In just a few hours hundreds of thousands people will march by and he wants everything to be prefect.

Jennifer London, NBC News correspondent


May 1, 2006 | Miami| 11:45 a.m. ET

NBC's Michelle Kosinski

This has been one of those events that people doubted would become really big in Miami. In the past, protests that are huge in other parts of the country don’t grow to that size here. 

But, by 8:00 a.m. this morning, an hour before today’s event was set to begin, there were already hundreds of people coming to the park. That was a sign that people are extremely motivated this time and that people of all groups were coming. There were flags from Colombia, Guatemala, Mexico, Dominican Republic. You don’t always see all of these groups often united this way – that’s been impressive.

The American flag is also prominently displayed.

So even people that are carrying big Guatemalan flags also are carrying an American flag, or they have the American flag above the flag of their nationality.

To see the crowd swell to what is right now an estimated 5,000 to 8,000 people is well beyond what anyone was expecting.

Police are saying the same thing. They thought that they might see a few hundred or possibly a thousand people. But when they started seeing thousands of people coming they said it was a real surprise. It’s also a pleasant surprise because it’s such peaceful gathering.

People have gathered outside the Sacred Heart Church here, walking about a mile to City Hall, and then heading to the Orange Bowl — a landmark in Miami. Many people have brought their children and they are walking along explaining to them what’s going on.

Just from talking to some of the people here watching the crowds, some of the police here have gotten a little choked up. It’s an emotional thing. Whether you agree with what the immigrants are hoping for, or you disagree with it. It’s an impressive sight. It becomes emotional to see how passionate people are about this country and to see how passionate they are about their freedom.

It’s yet to be seen how big the demonstration gets, but for the moment, it is one of the largest in Miami in the last five years.

Michelle Kosinski, NBC News correspondent

May 1, 2006 | Chicago| 11:40 a.m. ET

NBC's Kevin Tibbles

From the heart of Chicago, a city that has always been a magnet for immigrants, they have come from all directions to historic Union Square. Today they wave flags and cheer. Not just Mexican flags, but the colors of Poland, Ireland and several other nations are also flapping in the wind.

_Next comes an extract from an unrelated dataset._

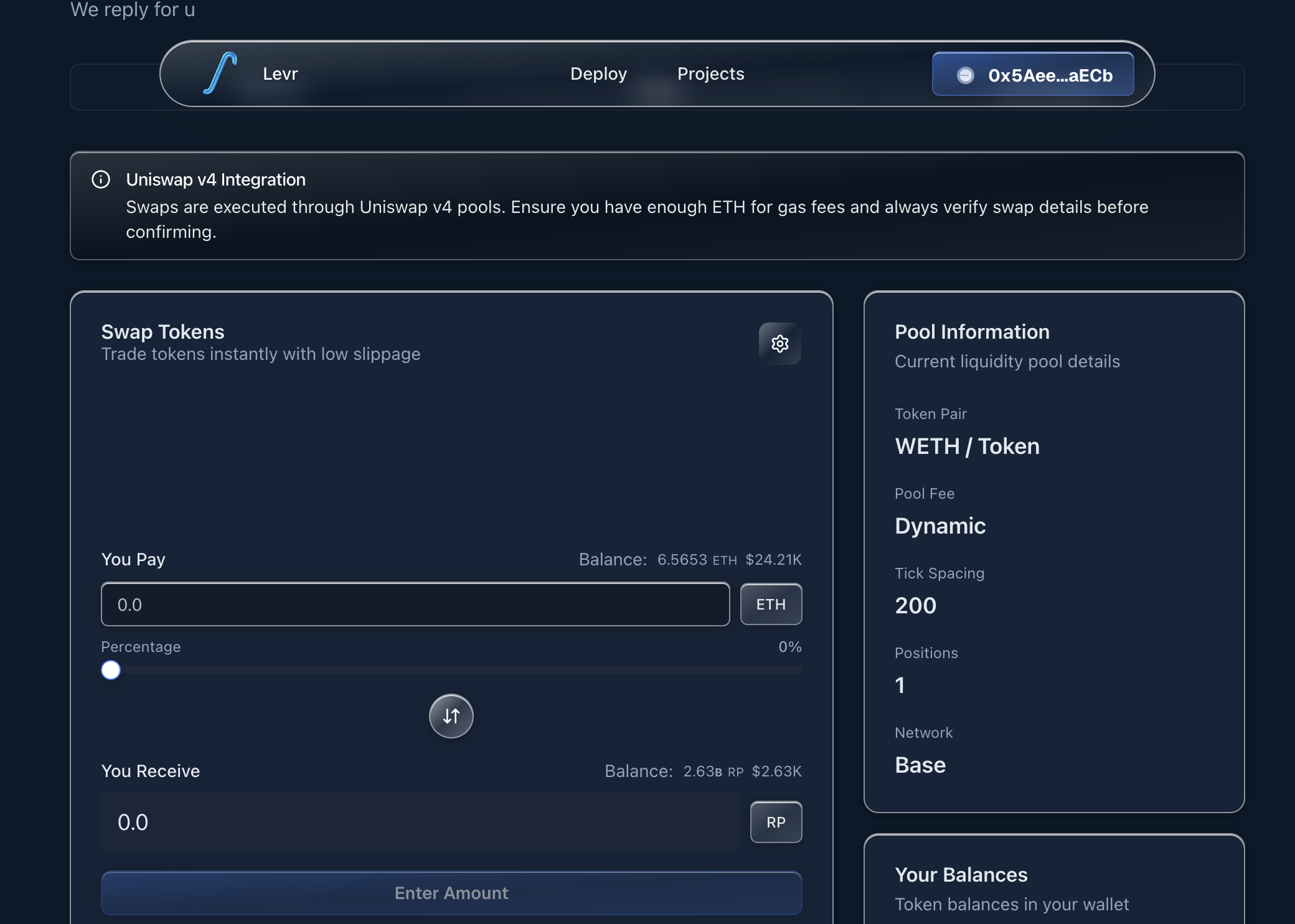The width and height of the screenshot is (1295, 924).
Task: Open the Projects menu item
Action: pyautogui.click(x=710, y=73)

However, the predominant flag is the Stars and Stripes as thousands gather demanding immigration reform for an essentially grassroots movement that has grown, in large part, by word of mouth.

Organizer Gabriel Gonzalez hurried through the growing crowd to speak to us on MSNBC cable. All the while trying to find out via cellphone what's happened to the stage! Indeed, this may be a case of....even if you don't build it....people come.

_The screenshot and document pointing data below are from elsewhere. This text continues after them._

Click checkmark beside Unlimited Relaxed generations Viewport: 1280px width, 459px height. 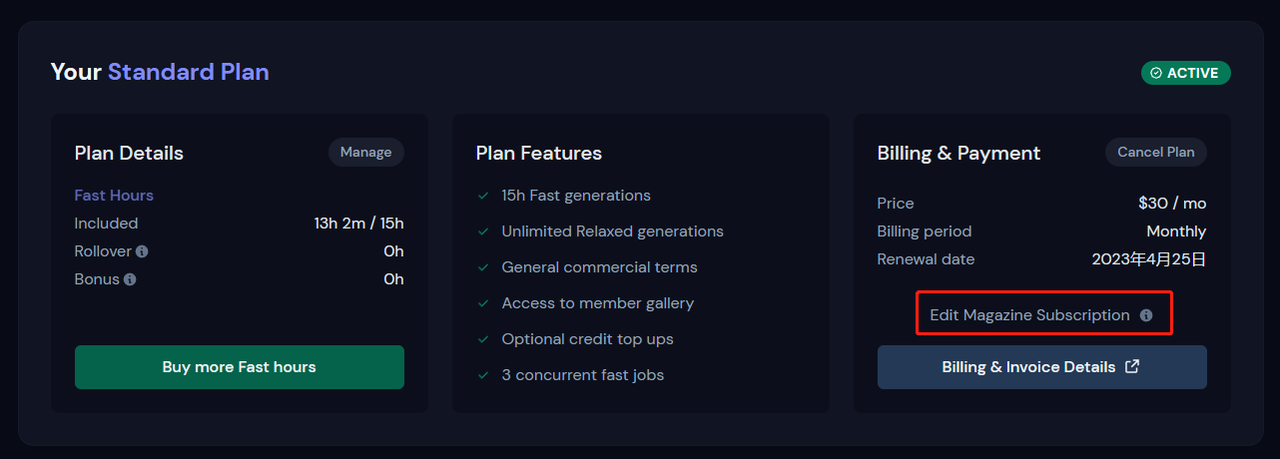(x=483, y=232)
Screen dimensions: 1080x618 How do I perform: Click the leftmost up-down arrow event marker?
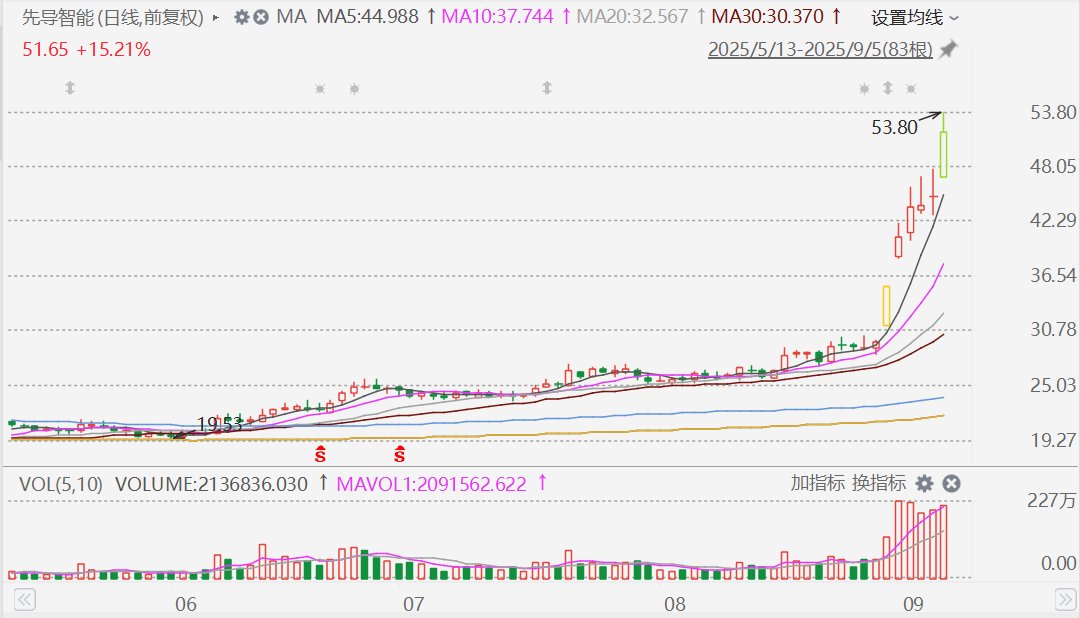point(70,88)
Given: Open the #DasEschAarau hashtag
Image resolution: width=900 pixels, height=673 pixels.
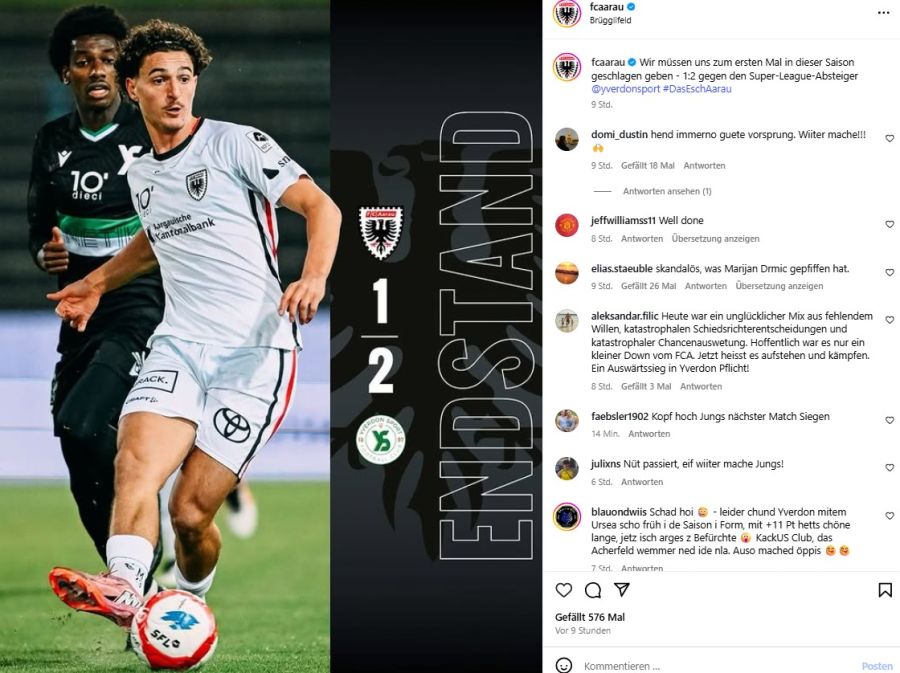Looking at the screenshot, I should [x=697, y=89].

But, no stage, and the threat of rain, has not hampered this march so far as people, who are not at work or school, are urged from a voice by a loudspeaker mounted on the roof of a car to walk together in unison. In fact, this is expected to be one of the largest rallies the "City of Big Shoulders" has ever seen.

And slowly, through the crowd creeps a huge semi trailer — a mobile stage. It will soon be set up and ready to go for the guest speakers. But for this enthusiastic crowd the luxury of a platform is something they were getting by without quite nicely.

Kevin Tibbles, NBC News correspondent

May 1, 2006 | Dallas| 11:40 a.m. ET

NBC News
NBC's Bethany Thomas

Dallas is in the middle of a building boom in the downtown area. Cranes moving and guys walking around with hard hats are part of the way of life these days in Dallas. 

On my way into our NBC News bureau in downtown Dallas this morning, I stopped by the first construction sight I saw. Two men were standing by their truck looking a little unhappy and too idle for a sunny Monday morning. They proceeded to tell me, "There's no one here today." 

Most of their co-workers have taken the day off and without them, the two men had nothing better to do than hang out by the truck and wait for more labor.

Back in the bureau now, I have a view of downtown out my office window.  On a normal day, I would see four cranes maneuvering around.  Today, they are all standing still.